The FTSE 100 fell 4.03 points to 4,230.02 in a choppy session, with thin volumes exacerbating movements, after losing 2.6 percent on Monday.
The index has gained more than 22 percent since hitting a six-year low in March, but is still down 4.6 percent on the year.
"I think it's one of those stories where we started off trying to replace some of the ground that was lost in the last few sessions ... (but) the numbers that came from the States aren't all that encouraging at the moment, enough to put us on the back foot," said Stephen Pope, chief global market strategist at Cantor Fitzgerald.
Sales of previously owned homes in the United States rose at a slower-than-expected pace in May, an industry survey showed on Tuesday.
Oil firms reversed gains made earlier in the session, as crude drifted towards $67 a barrel. BG Group, BP and Cairn Energy fell between 0.1 and 0.6 percent.
Banks were also big fallers, amid renewed pessimism on economic recovery.
Lloyds Banking Group dropped 4.2 percent, Royal Bank Scotland fell 2.1 percent, and Standard Chartered was off 3.4 percent.
Within the financial sector, Legal & General, down 7.9 percent, led life insurers lower after Societe Generale cut its rating on the stock to "sell" from "hold".
Aviva, Friends Provident and Prudential lost 0.9-3.1 percent.
In the mining sector, Anglo American, which rejected a $68 billion merger approach from rival Xstrata, fell 2.7 percent, despite market talk of a possible bid from Aluminum Corp of China (Chinalco).
A Chinalco spokesman in Shanghai said the company was unaware of the bid talk, while Chinalco representatives in London and officials from Anglo declined to comment.

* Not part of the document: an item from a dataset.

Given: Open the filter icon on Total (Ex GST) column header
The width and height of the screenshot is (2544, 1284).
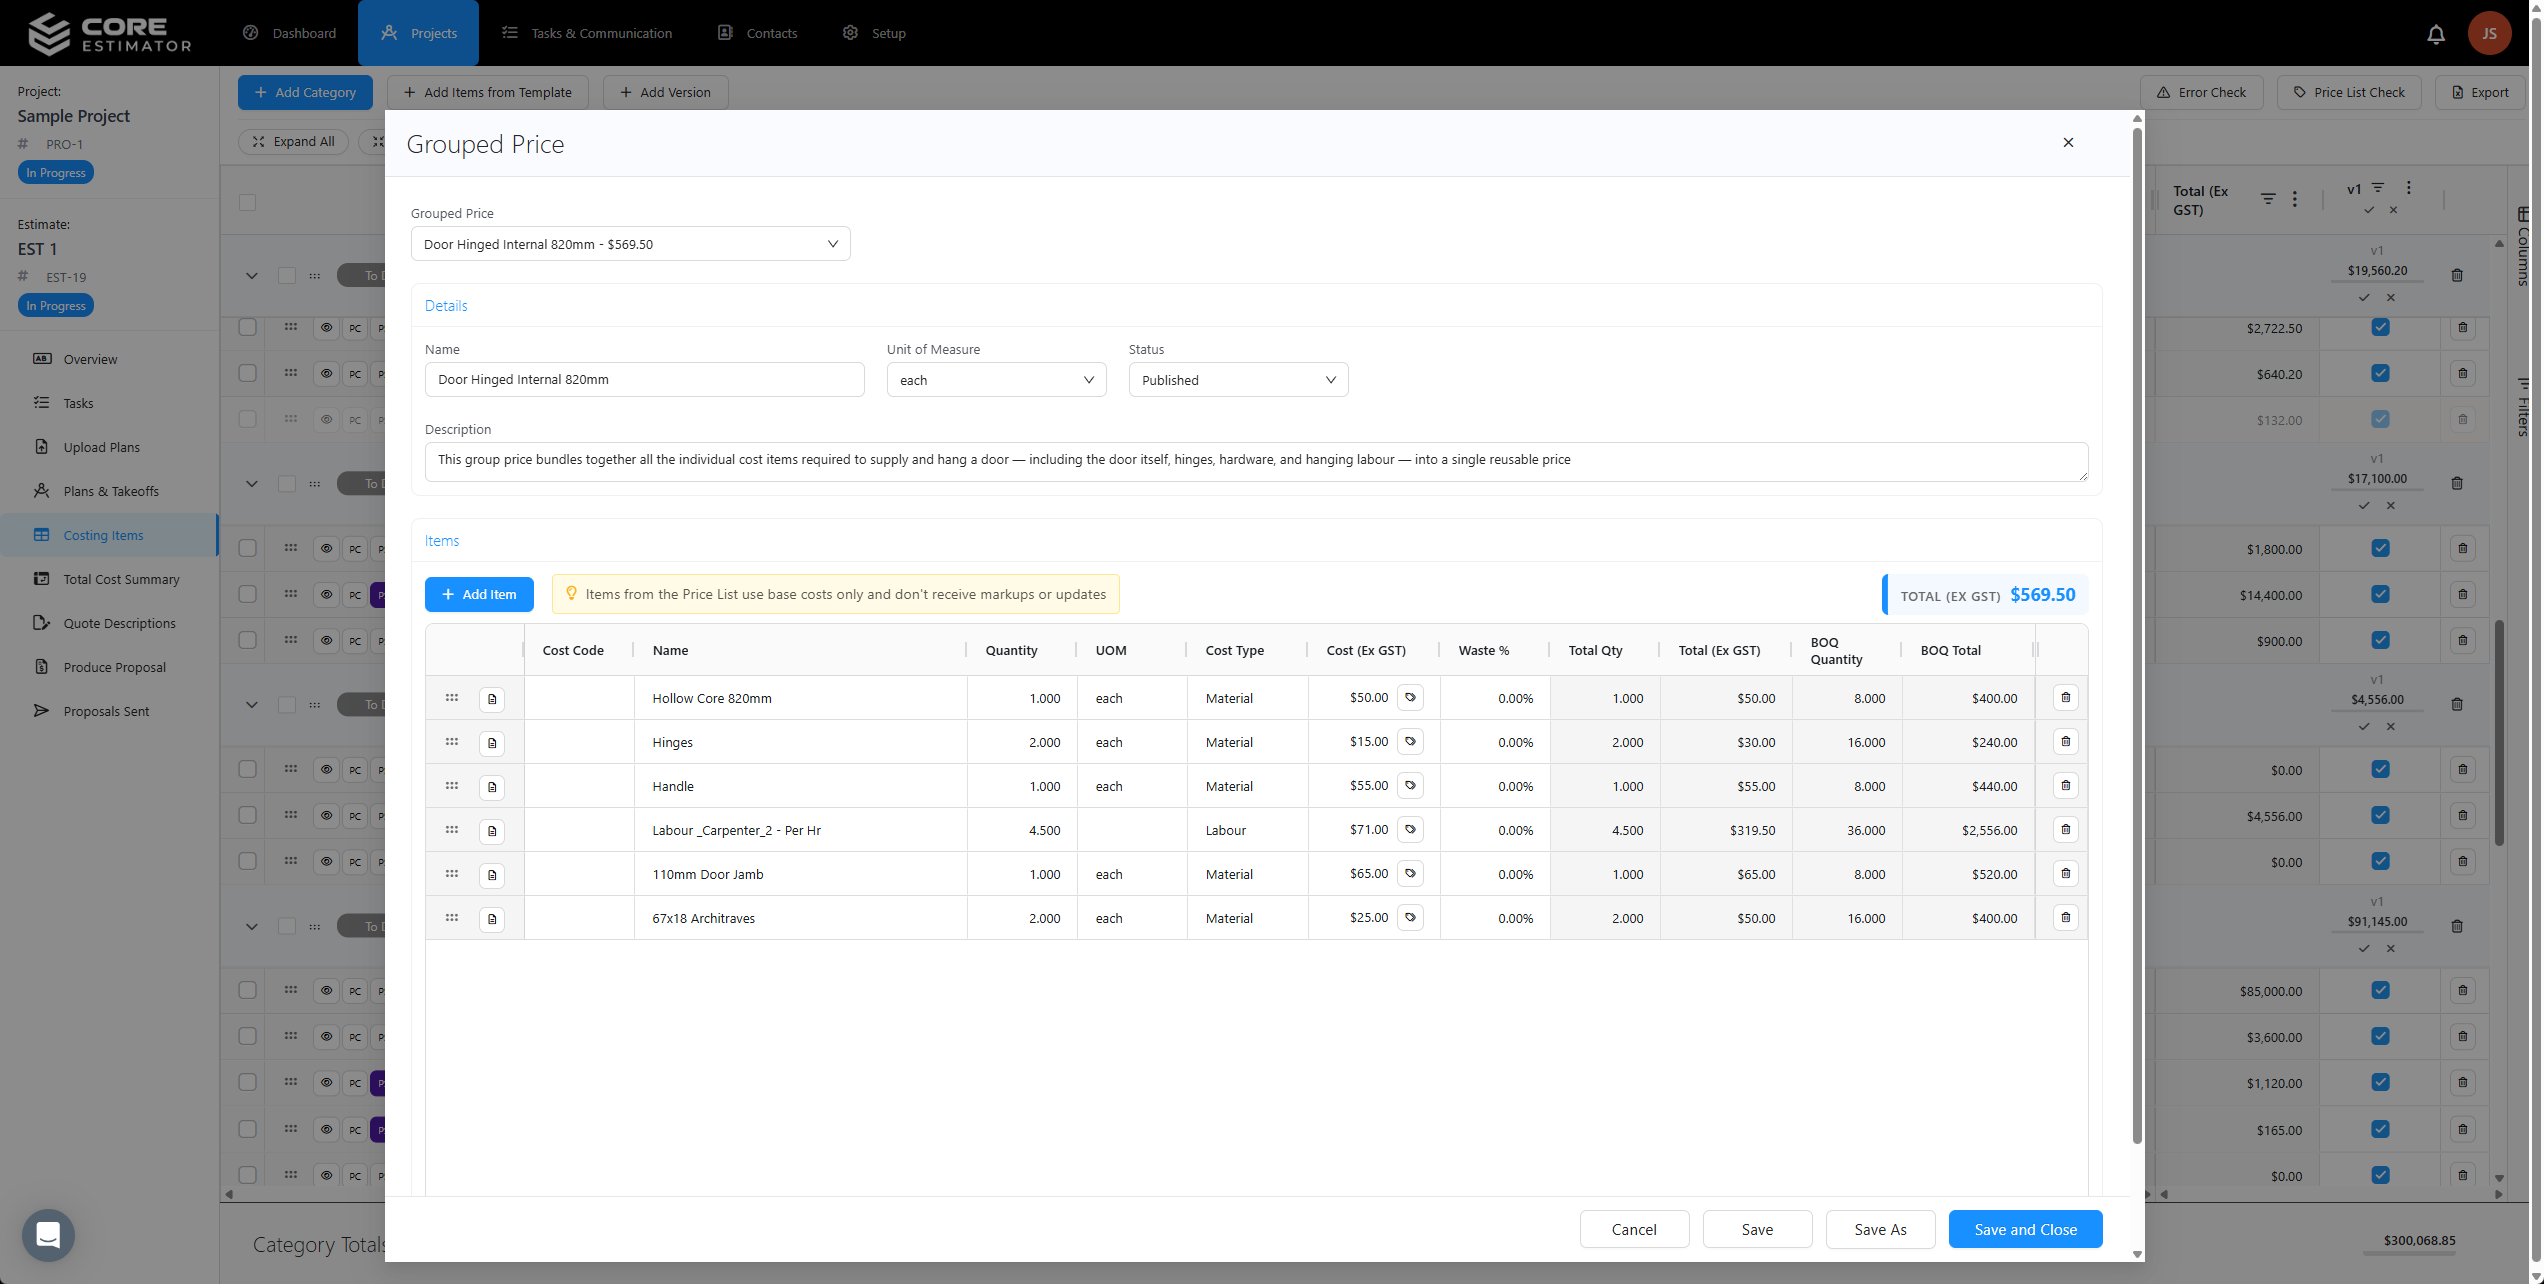Looking at the screenshot, I should 2267,198.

Xstrata gained 0.8 percent, while strength was also seen among other blue-chip miners. Antofagasta added 3.9 percent, with Eurasian Natural Resources, Rio Tinto and Kazakhmys up between 0.2 and 3.7 percent.
DRUGS IN DEMAND
Drugmakers were in demand as investors piled into stocks perceived as defensive.
GlaxoSmithKline, which announced a deal with UK biotech Chroma Therapeutics, rose 1.6 percent, while peers AstraZeneca and Shire added 0.9 percent and 2.2 percent, respectively.
Elsewhere, Thomson Reuters rose 3.6 percent after the global information firm said it planned to delist from the London Stock Exchange, which analysts said would close the discount to the company's higher-priced New York shares.
In UK economics news, in a positive sign for the UK housing market, figures from the British Bankers Association (BBA) showed a 15.8 percent rise in the number of mortgages approved for house purchases in May from a year earlier.